DESCRIPTION OF THE TASK:
When the line containing "The width and height of the screenshot is (494, 380)." appears in the data below, begin copying there and stop only after the line containing "Click the duplicate/copy".

Stored items from a collection:
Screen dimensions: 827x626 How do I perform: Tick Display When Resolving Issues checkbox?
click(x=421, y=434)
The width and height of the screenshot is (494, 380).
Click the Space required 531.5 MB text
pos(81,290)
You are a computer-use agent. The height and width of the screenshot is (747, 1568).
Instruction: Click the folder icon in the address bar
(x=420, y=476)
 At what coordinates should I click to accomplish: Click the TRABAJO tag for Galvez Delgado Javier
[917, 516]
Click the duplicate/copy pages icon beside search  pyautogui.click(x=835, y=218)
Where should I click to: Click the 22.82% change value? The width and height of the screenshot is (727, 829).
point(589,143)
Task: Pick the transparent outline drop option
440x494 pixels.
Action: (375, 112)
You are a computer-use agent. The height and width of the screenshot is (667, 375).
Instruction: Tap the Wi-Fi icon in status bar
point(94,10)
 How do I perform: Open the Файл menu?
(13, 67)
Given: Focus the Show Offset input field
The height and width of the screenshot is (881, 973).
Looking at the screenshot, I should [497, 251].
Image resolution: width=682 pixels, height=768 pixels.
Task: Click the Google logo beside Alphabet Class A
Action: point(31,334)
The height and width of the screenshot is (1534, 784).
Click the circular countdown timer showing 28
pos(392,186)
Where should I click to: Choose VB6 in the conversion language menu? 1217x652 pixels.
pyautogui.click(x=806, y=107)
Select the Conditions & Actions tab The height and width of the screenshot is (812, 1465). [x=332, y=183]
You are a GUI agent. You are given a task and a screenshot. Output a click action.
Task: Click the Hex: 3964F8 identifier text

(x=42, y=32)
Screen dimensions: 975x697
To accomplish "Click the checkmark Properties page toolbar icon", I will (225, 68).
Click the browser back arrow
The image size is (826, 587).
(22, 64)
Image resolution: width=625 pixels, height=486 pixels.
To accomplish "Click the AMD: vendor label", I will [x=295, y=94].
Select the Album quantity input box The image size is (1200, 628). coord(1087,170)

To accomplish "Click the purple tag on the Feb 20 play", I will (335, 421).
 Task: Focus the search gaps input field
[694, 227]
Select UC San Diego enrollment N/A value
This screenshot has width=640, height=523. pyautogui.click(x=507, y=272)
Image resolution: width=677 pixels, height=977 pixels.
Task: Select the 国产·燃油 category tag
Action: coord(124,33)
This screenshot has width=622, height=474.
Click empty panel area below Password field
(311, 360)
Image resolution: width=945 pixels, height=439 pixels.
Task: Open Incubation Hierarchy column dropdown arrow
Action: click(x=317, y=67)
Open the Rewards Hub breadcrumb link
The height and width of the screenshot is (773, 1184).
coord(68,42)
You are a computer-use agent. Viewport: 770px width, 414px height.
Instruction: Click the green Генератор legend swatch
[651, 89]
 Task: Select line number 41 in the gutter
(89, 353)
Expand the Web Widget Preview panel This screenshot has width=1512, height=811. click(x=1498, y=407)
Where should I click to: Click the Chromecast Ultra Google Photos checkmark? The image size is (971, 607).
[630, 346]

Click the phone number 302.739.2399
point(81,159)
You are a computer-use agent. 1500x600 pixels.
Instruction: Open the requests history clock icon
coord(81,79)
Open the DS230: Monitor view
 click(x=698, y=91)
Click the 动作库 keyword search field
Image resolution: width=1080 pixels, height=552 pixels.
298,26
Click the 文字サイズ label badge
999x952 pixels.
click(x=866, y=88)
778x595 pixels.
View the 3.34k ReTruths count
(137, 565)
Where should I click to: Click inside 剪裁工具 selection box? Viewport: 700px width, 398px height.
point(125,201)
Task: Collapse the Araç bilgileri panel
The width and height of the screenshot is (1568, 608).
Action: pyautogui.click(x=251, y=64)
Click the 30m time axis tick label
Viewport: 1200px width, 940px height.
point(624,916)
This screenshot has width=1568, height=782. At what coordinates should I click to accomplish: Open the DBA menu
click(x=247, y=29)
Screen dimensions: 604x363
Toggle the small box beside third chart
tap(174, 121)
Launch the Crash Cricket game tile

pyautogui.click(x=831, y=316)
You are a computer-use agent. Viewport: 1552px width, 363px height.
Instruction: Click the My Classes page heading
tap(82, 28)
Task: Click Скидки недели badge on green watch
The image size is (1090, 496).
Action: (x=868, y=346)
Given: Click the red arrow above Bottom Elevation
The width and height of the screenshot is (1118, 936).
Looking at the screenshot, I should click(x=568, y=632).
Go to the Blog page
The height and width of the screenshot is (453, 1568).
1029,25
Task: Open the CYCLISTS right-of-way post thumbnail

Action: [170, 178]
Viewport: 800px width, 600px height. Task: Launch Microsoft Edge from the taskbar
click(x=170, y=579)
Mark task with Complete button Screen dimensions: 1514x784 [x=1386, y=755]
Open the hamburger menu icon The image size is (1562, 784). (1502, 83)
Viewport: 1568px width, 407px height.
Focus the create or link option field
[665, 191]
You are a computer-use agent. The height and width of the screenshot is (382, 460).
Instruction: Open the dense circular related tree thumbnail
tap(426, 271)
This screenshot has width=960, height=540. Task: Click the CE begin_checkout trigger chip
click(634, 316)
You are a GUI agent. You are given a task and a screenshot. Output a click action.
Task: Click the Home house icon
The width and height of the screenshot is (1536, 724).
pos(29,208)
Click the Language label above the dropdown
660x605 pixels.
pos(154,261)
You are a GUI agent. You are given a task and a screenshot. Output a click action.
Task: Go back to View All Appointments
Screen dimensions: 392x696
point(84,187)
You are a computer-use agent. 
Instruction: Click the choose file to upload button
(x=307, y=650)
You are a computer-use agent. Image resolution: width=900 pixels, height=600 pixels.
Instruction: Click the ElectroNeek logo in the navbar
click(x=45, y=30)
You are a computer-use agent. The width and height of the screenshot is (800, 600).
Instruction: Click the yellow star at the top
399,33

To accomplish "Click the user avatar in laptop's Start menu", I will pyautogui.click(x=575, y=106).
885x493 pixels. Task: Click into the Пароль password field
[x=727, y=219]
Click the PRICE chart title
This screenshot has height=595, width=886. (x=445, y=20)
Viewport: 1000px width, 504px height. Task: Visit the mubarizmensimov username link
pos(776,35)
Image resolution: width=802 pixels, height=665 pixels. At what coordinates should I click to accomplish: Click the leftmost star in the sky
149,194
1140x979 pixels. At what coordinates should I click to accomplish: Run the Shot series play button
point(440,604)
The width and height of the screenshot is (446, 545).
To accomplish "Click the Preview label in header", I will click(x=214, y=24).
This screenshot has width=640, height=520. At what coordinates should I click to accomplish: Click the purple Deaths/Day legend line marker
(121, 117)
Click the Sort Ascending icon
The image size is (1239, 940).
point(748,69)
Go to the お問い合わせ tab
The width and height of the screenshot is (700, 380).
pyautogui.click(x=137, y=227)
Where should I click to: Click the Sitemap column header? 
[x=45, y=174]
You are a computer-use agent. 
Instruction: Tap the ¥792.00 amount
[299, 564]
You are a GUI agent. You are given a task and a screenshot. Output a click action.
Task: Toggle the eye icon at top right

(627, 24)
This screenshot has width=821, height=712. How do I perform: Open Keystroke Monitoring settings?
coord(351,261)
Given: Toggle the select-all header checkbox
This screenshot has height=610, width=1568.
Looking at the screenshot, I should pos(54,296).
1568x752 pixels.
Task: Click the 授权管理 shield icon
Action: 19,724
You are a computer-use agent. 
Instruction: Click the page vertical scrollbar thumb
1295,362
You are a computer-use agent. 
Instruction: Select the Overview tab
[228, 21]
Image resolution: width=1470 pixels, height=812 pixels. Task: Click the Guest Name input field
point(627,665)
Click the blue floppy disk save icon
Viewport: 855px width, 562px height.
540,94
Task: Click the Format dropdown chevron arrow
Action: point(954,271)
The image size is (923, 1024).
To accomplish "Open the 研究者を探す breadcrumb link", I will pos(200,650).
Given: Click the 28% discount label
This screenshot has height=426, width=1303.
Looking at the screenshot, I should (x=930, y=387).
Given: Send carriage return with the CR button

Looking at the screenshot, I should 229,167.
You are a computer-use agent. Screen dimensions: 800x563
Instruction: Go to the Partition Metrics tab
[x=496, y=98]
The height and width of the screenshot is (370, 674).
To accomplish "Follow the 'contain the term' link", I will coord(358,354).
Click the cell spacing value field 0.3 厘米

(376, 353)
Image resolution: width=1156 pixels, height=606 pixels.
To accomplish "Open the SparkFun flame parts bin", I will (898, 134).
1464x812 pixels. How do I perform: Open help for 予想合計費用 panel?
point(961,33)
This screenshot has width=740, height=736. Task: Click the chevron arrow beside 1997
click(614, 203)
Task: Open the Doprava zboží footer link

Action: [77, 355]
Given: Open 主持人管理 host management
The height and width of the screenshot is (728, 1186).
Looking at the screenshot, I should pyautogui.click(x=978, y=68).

TASK OUTPUT:
The width and height of the screenshot is (494, 380).
Click the Space required 531.5 MB text
pos(81,290)
You are a computer-use agent. The height and width of the screenshot is (747, 1568).
Instruction: Click the folder icon in the address bar
(x=420, y=476)
 At what coordinates should I click to accomplish: Click the TRABAJO tag for Galvez Delgado Javier
[917, 516]
Click the duplicate/copy pages icon beside search  pyautogui.click(x=835, y=218)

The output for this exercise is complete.